Лысогорье (Бондаренко) - страница 58

Не церемонился, слова искал поядовитее, змеевее, а самое обидное — изгадил рукопись красным карандашом.

После такого удара встают не вдруг. Почти на четыре года нас вывели из рабочего состояния. Дорогу в издательство мы забыли да и не писали ничего, и если бы не случай, возможно оказались бы убитыми навсегда.

Как-то в коридоре областной газеты мы случайно столкнулись со старшим редактором издательства Анной Израилевной Зусиной. Она остановила нас, начала жать руки:

— Ребята, нет ли у вас новых сказок? Мы могли бы издать их... Понимаете, у нас выпал Петров, и в плане оказалась дыра. Так есть или нет?

— Как нет? — я едва не захлебнулся от радости собственной слюной. — Мы вчера сняли с машинки новый сборничек, даже не вычитали еще.

Я лгал, никаких новых сказок у нас не было, но редактор обрадовалась моему вранью:

— Несите, мы посмотрим. Завтра же приносите, мы завтра же и проглядим. Я лично займусь этим.

Это страшно, когда в плане вдруг оказываются дыры: в них начинают дуть ветры, появляются сквозняки, а со сквозняками шутки плохи.

Мне жалко Геннадия Петрова, но не «выпади» он из плана, вероятнее всего не было бы и нашего возвращения к сказке. Обрадовавшись представившейся возможности издаться, мы приехали с братом домой, мы уже жили тогда в Безенчуке, достали с полки ту самую изгаженную рецензентом рукопись, за ночь в две машинки перепечатали ее и утром привезли в издательство. Анна Израилевна лично прочла ее и сказала:

— Ну вот, наконец-то братья Бондаренко научились писать сказки... Мы издаем это.

И она подняла над столом нашу рукопись. Она сделала для нас больше: создала рекламу нашим сказкам. По ее предложению они были напечатаны в областной газете, переданы по областному радио. Их приняло к показу телевидение.

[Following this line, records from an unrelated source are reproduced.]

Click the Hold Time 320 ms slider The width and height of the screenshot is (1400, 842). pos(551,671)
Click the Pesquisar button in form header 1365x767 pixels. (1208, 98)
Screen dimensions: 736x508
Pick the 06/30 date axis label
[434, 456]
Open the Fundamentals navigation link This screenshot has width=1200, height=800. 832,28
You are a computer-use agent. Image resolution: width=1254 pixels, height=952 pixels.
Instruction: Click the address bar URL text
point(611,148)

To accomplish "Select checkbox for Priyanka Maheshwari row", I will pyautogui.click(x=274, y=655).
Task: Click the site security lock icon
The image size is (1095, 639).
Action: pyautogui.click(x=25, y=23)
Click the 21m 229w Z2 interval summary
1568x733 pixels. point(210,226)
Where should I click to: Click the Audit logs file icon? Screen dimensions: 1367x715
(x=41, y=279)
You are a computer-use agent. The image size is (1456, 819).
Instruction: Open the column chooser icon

Те же сказки и такой разный прием... Ах, если бы это внимание да чуть-чуть пораньше, насколько бы седин было бы меньше на голове и насколько бы сегодня было здоровее сердце, да и ребра от литературных пинков не так бы ныли.

14

Я прохожу мыслью по кладбищу моей жизни, читаю надписи надгробий: «Митроша — перекати-поле». И в памяти оживает его мягкий несколько распевный голос:

— Хорошего человека и куском употчуешь, а худого и гусем не улестишь.

Вспоминаются его сказки, загадки, рассказы о пройденном и увиденном у распотевшегося самовара.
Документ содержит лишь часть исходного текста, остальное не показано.